_Text provided_:
BEGIN
Re: Determine if script is already running
by graff (Chancellor) on Mar 03, 2003 at 01:01 UTC
    It would be helpful to know why you need to assure that only one instance of the script is running at any given time. The question would boil down to knowing what resource(s) (or what data) require the constraint: maybe it would be easier/safer to create a lock for the resource/data rather than for the process that uses it. For that matter, if it's an issue of ruling out concurrent access to a given chunk of data, maybe a DBMS (mysql or some such) could handle this job for you.

    Also, since you talk about this being employed over multiple hosts in the workplace, you should clarify whether or not the "one copy at a time" applies globally to all hosts. That is, will it be okay to have two copies running at once, so long as those two are running on separate hosts? If not, then obviously your current approach won't handle the problem of locking out other hosts that might be competing for the resource/data. (update: your approach could be extended to handle this case by adding hostname to the pid file, and doing ssh or whatever when appropriate to check for the pid on some other host)
END
_Records for this task_:
BEGIN
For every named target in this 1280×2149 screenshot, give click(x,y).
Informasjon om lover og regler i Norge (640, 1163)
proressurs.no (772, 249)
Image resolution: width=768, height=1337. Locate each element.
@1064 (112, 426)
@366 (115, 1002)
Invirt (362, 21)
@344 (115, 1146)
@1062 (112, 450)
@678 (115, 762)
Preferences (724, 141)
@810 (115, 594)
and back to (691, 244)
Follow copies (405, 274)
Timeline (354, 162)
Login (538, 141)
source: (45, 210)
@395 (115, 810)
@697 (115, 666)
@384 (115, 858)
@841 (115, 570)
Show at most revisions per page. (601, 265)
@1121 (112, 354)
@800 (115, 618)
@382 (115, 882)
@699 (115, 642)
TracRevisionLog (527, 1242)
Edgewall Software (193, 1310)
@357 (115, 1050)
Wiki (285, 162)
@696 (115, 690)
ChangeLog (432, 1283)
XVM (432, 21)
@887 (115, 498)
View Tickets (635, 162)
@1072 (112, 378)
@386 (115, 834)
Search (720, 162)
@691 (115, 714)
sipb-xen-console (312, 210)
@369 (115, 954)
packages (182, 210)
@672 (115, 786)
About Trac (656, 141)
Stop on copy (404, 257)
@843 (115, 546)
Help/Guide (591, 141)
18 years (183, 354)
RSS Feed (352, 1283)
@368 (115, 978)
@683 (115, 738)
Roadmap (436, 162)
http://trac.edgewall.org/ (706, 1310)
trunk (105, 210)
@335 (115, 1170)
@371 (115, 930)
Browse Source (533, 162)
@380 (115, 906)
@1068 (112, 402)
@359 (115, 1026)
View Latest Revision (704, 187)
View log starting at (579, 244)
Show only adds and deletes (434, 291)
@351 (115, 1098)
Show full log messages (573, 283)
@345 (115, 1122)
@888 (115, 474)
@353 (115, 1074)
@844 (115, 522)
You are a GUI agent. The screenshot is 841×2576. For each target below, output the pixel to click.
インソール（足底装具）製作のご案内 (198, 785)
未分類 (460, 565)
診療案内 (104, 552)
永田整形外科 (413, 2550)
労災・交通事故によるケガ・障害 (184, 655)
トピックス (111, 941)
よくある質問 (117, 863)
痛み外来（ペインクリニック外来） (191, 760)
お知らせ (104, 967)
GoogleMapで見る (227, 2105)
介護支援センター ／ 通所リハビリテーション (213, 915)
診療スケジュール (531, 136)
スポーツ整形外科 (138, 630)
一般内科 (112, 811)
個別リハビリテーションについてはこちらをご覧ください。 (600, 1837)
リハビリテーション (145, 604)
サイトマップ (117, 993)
END
_Problems to work on_:
1) Pick out every line of the entries that contains the string "target", treating uppercase and lowercase as different.
2) Supply the next part of the forum reply about keeping only one copy of a script running, continuing from its last sentence.

_The results_:
1)
For every named target in this 1280×2149 screenshot, give click(x,y).
You are a GUI agent. The screenshot is 841×2576. For each target below, output the pixel to click.

2)
    Apart from those concerns, and assuming that "one copy per host" is your intention, then you're present code seems good (if it works as-is on windows, which I don't know), and adding flock on the pid file probably won't improve on it much (er...) should be amended according to replies posted above.

      The script in the current project is actually a long-running daemon that creates/deletes multiple HTML files which are part of a "health check" system for a Cisco SLB device.

      I should also have clarified in my original post, "one copy at a time" is on a per-host basis.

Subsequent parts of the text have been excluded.